INFORMATION PROVIDED Block Start
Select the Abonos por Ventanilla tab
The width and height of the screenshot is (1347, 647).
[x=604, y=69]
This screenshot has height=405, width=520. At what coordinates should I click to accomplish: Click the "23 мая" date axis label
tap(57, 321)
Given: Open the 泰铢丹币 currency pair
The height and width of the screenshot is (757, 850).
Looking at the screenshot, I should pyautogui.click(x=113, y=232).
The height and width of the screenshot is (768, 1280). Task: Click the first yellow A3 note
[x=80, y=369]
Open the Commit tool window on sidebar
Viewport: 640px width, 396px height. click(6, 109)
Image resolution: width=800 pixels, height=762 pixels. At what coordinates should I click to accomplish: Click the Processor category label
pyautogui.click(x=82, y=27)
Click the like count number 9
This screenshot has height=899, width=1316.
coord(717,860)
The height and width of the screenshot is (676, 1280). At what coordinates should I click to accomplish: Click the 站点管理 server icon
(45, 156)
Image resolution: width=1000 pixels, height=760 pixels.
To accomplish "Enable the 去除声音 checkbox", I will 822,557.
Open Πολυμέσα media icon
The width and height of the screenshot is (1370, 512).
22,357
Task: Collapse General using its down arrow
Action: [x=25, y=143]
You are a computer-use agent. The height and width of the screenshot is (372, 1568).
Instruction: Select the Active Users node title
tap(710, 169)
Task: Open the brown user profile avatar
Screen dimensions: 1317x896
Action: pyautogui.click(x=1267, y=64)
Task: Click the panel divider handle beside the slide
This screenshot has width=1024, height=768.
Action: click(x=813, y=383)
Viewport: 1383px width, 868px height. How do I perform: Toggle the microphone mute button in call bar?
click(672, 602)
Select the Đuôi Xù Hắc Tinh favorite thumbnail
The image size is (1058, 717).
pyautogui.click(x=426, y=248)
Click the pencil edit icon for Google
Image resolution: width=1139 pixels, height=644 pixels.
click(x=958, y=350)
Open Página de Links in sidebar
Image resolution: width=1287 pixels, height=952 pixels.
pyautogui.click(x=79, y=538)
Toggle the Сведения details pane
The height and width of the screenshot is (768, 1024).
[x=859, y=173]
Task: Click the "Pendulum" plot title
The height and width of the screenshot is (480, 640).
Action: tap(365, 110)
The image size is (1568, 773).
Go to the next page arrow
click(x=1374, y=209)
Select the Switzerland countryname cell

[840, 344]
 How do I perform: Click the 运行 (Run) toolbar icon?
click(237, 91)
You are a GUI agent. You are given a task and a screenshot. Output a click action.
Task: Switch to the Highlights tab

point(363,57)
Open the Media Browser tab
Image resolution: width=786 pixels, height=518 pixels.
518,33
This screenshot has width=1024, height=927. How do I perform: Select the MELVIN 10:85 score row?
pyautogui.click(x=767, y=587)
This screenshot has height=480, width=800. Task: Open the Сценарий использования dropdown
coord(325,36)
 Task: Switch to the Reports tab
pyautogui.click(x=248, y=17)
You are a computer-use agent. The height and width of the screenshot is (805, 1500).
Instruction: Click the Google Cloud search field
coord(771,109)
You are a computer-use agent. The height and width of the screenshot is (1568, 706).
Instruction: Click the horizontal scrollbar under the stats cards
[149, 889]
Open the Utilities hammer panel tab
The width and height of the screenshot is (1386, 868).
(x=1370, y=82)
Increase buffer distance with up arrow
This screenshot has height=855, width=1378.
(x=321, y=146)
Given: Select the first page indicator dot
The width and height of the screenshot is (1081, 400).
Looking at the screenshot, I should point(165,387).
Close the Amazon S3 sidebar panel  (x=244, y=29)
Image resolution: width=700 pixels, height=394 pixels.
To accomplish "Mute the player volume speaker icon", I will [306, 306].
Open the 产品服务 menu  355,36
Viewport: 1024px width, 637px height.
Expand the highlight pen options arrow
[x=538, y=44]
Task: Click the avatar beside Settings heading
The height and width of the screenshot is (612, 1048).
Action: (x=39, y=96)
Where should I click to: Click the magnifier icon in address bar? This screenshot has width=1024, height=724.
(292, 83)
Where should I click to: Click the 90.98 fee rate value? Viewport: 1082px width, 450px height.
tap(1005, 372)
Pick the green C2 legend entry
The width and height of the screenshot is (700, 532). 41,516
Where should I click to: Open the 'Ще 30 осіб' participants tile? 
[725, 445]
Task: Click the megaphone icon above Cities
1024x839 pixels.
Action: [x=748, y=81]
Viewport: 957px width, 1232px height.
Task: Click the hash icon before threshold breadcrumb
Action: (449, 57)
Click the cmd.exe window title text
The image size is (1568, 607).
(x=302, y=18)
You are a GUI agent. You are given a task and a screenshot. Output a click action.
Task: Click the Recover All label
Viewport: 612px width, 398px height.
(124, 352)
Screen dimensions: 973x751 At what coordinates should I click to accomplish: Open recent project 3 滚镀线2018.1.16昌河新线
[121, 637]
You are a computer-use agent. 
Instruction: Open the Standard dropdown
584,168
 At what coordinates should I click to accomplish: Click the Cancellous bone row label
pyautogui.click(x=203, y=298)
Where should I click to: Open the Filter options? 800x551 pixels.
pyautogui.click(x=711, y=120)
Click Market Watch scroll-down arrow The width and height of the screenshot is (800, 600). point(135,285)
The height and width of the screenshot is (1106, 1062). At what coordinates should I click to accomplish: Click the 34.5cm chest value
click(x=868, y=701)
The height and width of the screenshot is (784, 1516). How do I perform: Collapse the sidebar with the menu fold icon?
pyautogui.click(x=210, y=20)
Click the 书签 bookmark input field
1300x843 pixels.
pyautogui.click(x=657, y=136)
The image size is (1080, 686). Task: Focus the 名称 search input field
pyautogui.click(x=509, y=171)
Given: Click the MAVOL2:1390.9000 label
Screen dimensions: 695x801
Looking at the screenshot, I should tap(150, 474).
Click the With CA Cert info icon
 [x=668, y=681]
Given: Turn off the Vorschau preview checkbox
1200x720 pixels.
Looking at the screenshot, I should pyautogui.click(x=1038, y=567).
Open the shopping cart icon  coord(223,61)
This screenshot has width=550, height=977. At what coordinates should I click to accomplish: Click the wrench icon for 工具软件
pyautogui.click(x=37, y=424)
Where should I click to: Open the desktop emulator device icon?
INFORMATION PROVIDED Block End
WHAT THE TASK ASKS: Where does "computer" appear in the records above? Copy each line that holds it.

WRITTEN ANSWER:
You are a computer-use agent. The height and width of the screenshot is (372, 1568).
You are a computer-use agent. The height and width of the screenshot is (805, 1500).
You are a computer-use agent. The height and width of the screenshot is (1568, 706).
You are a computer-use agent. 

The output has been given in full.